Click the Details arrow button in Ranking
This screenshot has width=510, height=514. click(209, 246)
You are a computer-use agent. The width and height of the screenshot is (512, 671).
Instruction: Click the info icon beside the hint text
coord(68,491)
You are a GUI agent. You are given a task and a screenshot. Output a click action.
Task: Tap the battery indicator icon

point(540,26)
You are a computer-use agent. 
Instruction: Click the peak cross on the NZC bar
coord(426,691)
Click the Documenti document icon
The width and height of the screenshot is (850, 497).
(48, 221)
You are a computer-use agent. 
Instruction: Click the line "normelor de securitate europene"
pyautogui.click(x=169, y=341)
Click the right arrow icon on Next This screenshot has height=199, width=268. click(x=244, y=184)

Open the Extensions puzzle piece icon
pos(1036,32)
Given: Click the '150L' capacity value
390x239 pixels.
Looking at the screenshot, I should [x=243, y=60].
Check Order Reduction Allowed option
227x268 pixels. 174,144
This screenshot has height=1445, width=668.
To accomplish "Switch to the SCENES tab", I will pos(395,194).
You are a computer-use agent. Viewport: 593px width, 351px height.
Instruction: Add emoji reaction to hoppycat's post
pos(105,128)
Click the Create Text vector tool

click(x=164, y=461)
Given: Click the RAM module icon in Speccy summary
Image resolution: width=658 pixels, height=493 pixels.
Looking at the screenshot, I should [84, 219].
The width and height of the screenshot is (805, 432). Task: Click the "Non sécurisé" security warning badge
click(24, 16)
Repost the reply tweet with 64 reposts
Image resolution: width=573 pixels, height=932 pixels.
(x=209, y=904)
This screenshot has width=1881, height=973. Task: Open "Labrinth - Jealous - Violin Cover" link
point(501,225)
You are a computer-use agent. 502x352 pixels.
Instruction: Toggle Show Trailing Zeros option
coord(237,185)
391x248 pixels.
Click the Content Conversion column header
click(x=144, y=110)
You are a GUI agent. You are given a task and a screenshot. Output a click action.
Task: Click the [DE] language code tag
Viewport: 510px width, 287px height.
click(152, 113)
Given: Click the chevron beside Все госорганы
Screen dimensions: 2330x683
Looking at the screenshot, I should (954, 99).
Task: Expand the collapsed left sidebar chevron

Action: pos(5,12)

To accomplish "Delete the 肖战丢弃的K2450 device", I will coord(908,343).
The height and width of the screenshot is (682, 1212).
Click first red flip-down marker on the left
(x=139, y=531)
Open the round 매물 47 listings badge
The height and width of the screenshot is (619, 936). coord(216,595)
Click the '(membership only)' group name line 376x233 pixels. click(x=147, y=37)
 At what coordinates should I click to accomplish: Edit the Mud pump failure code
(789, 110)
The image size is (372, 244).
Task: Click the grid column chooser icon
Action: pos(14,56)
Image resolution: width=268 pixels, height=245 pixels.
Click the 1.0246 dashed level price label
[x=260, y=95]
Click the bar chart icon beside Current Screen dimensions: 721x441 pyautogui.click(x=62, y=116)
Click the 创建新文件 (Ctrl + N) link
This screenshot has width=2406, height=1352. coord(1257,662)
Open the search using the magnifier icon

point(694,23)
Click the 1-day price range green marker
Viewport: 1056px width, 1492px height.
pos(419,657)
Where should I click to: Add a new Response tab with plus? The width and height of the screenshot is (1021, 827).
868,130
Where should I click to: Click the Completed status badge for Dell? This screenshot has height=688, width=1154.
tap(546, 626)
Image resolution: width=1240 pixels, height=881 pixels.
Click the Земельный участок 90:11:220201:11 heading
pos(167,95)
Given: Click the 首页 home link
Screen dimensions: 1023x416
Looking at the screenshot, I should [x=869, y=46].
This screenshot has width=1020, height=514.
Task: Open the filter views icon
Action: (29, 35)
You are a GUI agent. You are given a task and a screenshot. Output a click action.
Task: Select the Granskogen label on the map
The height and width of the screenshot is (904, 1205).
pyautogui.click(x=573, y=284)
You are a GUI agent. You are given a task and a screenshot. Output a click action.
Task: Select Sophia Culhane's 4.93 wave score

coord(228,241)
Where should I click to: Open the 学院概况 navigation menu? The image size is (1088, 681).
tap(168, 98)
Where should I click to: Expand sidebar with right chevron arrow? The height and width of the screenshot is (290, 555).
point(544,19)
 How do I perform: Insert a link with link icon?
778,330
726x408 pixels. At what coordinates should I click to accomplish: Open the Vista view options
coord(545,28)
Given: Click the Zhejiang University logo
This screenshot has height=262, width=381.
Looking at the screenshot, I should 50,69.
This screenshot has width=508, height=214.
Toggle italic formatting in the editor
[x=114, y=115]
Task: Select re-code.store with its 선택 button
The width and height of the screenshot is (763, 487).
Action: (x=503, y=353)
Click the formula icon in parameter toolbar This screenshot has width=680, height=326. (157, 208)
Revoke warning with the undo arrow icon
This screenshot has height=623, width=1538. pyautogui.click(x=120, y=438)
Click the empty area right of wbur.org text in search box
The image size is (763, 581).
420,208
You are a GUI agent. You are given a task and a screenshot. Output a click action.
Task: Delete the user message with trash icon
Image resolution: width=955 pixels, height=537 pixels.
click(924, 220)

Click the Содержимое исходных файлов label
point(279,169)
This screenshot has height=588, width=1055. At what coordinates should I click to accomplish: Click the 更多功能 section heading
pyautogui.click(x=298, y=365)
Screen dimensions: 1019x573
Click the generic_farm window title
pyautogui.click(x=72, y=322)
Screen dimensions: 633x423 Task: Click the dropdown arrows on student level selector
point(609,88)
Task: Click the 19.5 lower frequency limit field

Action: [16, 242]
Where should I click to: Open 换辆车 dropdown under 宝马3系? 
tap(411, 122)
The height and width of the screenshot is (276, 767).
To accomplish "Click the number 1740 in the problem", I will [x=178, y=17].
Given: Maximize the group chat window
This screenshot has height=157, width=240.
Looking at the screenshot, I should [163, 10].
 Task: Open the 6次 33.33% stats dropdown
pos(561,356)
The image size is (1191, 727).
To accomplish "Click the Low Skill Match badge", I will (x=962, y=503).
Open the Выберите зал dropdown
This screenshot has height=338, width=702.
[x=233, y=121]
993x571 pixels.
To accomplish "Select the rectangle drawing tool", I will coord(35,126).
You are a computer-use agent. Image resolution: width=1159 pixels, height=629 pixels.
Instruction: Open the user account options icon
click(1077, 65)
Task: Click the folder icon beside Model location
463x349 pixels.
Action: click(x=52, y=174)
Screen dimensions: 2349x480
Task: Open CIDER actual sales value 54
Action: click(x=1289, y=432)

#### [Task prompt]
Convert every line of the listing above into a numbered list, omitting the blank lines.

#### [Full answer]
1. Click the Details arrow button in Ranking
2. This screenshot has width=510, height=514. click(209, 246)
3. You are a computer-use agent. The width and height of the screenshot is (512, 671).
4. Instruction: Click the info icon beside the hint text
5. coord(68,491)
6. You are a GUI agent. You are given a task and a screenshot. Output a click action.
7. Task: Tap the battery indicator icon
8. point(540,26)
9. You are a computer-use agent. 
10. Instruction: Click the peak cross on the NZC bar
11. coord(426,691)
12. Click the Documenti document icon
13. The width and height of the screenshot is (850, 497).
14. (48, 221)
15. You are a computer-use agent. 
16. Instruction: Click the line "normelor de securitate europene"
17. pyautogui.click(x=169, y=341)
18. Click the right arrow icon on Next This screenshot has height=199, width=268. click(x=244, y=184)
19. Open the Extensions puzzle piece icon
20. pos(1036,32)
21. Given: Click the '150L' capacity value
22. 390x239 pixels.
23. Looking at the screenshot, I should [x=243, y=60].
24. Check Order Reduction Allowed option
25. 227x268 pixels. 174,144
26. This screenshot has height=1445, width=668.
27. To accomplish "Switch to the SCENES tab", I will pos(395,194).
28. You are a computer-use agent. Viewport: 593px width, 351px height.
29. Instruction: Add emoji reaction to hoppycat's post
30. pos(105,128)
31. Click the Create Text vector tool
32. click(x=164, y=461)
33. Given: Click the RAM module icon in Speccy summary
34. Image resolution: width=658 pixels, height=493 pixels.
35. Looking at the screenshot, I should [84, 219].
36. The width and height of the screenshot is (805, 432). Task: Click the "Non sécurisé" security warning badge
37. click(24, 16)
38. Repost the reply tweet with 64 reposts
39. Image resolution: width=573 pixels, height=932 pixels.
40. (x=209, y=904)
41. This screenshot has width=1881, height=973. Task: Open "Labrinth - Jealous - Violin Cover" link
42. point(501,225)
43. You are a computer-use agent. 502x352 pixels.
44. Instruction: Toggle Show Trailing Zeros option
45. coord(237,185)
46. 391x248 pixels.
47. Click the Content Conversion column header
48. click(x=144, y=110)
49. You are a GUI agent. You are given a task and a screenshot. Output a click action.
50. Task: Click the [DE] language code tag
51. Viewport: 510px width, 287px height.
52. click(152, 113)
53. Given: Click the chevron beside Все госорганы
54. Screen dimensions: 2330x683
55. Looking at the screenshot, I should (954, 99).
56. Task: Expand the collapsed left sidebar chevron
57. Action: pos(5,12)
58. To accomplish "Delete the 肖战丢弃的K2450 device", I will coord(908,343).
59. The height and width of the screenshot is (682, 1212).
60. Click first red flip-down marker on the left
61. (x=139, y=531)
62. Open the round 매물 47 listings badge
63. The height and width of the screenshot is (619, 936). coord(216,595)
64. Click the '(membership only)' group name line 376x233 pixels. click(x=147, y=37)
65.  At what coordinates should I click to accomplish: Edit the Mud pump failure code
66. (789, 110)
67. The image size is (372, 244).
68. Task: Click the grid column chooser icon
69. Action: pos(14,56)
70. Image resolution: width=268 pixels, height=245 pixels.
71. Click the 1.0246 dashed level price label
72. [x=260, y=95]
73. Click the bar chart icon beside Current Screen dimensions: 721x441 pyautogui.click(x=62, y=116)
74. Click the 创建新文件 (Ctrl + N) link
75. This screenshot has width=2406, height=1352. coord(1257,662)
76. Open the search using the magnifier icon
77. point(694,23)
78. Click the 1-day price range green marker
79. Viewport: 1056px width, 1492px height.
80. pos(419,657)
81. Where should I click to: Add a new Response tab with plus? The width and height of the screenshot is (1021, 827).
82. 868,130
83. Where should I click to: Click the Completed status badge for Dell? This screenshot has height=688, width=1154.
84. tap(546, 626)
85. Image resolution: width=1240 pixels, height=881 pixels.
86. Click the Земельный участок 90:11:220201:11 heading
87. pos(167,95)
88. Given: Click the 首页 home link
89. Screen dimensions: 1023x416
90. Looking at the screenshot, I should [x=869, y=46].
91. This screenshot has width=1020, height=514.
92. Task: Open the filter views icon
93. Action: (29, 35)
94. You are a GUI agent. You are given a task and a screenshot. Output a click action.
95. Task: Select the Granskogen label on the map
96. The height and width of the screenshot is (904, 1205).
97. pyautogui.click(x=573, y=284)
98. You are a GUI agent. You are given a task and a screenshot. Output a click action.
99. Task: Select Sophia Culhane's 4.93 wave score
100. coord(228,241)
101. Where should I click to: Open the 学院概况 navigation menu? The image size is (1088, 681).
102. tap(168, 98)
103. Where should I click to: Expand sidebar with right chevron arrow? The height and width of the screenshot is (290, 555).
104. point(544,19)
105.  How do I perform: Insert a link with link icon?
106. 778,330
107. 726x408 pixels. At what coordinates should I click to accomplish: Open the Vista view options
108. coord(545,28)
109. Given: Click the Zhejiang University logo
110. This screenshot has height=262, width=381.
111. Looking at the screenshot, I should 50,69.
112. This screenshot has width=508, height=214.
113. Toggle italic formatting in the editor
114. [x=114, y=115]
115. Task: Select re-code.store with its 선택 button
116. The width and height of the screenshot is (763, 487).
117. Action: (x=503, y=353)
118. Click the formula icon in parameter toolbar This screenshot has width=680, height=326. (157, 208)
119. Revoke warning with the undo arrow icon
120. This screenshot has height=623, width=1538. pyautogui.click(x=120, y=438)
121. Click the empty area right of wbur.org text in search box
122. The image size is (763, 581).
123. 420,208
124. You are a GUI agent. You are given a task and a screenshot. Output a click action.
125. Task: Delete the user message with trash icon
126. Image resolution: width=955 pixels, height=537 pixels.
127. click(924, 220)
128. Click the Содержимое исходных файлов label
129. point(279,169)
130. This screenshot has height=588, width=1055. At what coordinates should I click to accomplish: Click the 更多功能 section heading
131. pyautogui.click(x=298, y=365)
132. Screen dimensions: 1019x573
133. Click the generic_farm window title
134. pyautogui.click(x=72, y=322)
135. Screen dimensions: 633x423 Task: Click the dropdown arrows on student level selector
136. point(609,88)
137. Task: Click the 19.5 lower frequency limit field
138. Action: [16, 242]
139. Where should I click to: Open 换辆车 dropdown under 宝马3系? 
140. tap(411, 122)
141. The height and width of the screenshot is (276, 767).
142. To accomplish "Click the number 1740 in the problem", I will [x=178, y=17].
143. Given: Maximize the group chat window
144. This screenshot has height=157, width=240.
145. Looking at the screenshot, I should [163, 10].
146.  Task: Open the 6次 33.33% stats dropdown
147. pos(561,356)
148. The image size is (1191, 727).
149. To accomplish "Click the Low Skill Match badge", I will (x=962, y=503).
150. Open the Выберите зал dropdown
151. This screenshot has height=338, width=702.
152. [x=233, y=121]
153. 993x571 pixels.
154. To accomplish "Select the rectangle drawing tool", I will coord(35,126).
155. You are a computer-use agent. Image resolution: width=1159 pixels, height=629 pixels.
156. Instruction: Open the user account options icon
157. click(1077, 65)
158. Task: Click the folder icon beside Model location
159. 463x349 pixels.
160. Action: click(x=52, y=174)
161. Screen dimensions: 2349x480
162. Task: Open CIDER actual sales value 54
163. Action: click(x=1289, y=432)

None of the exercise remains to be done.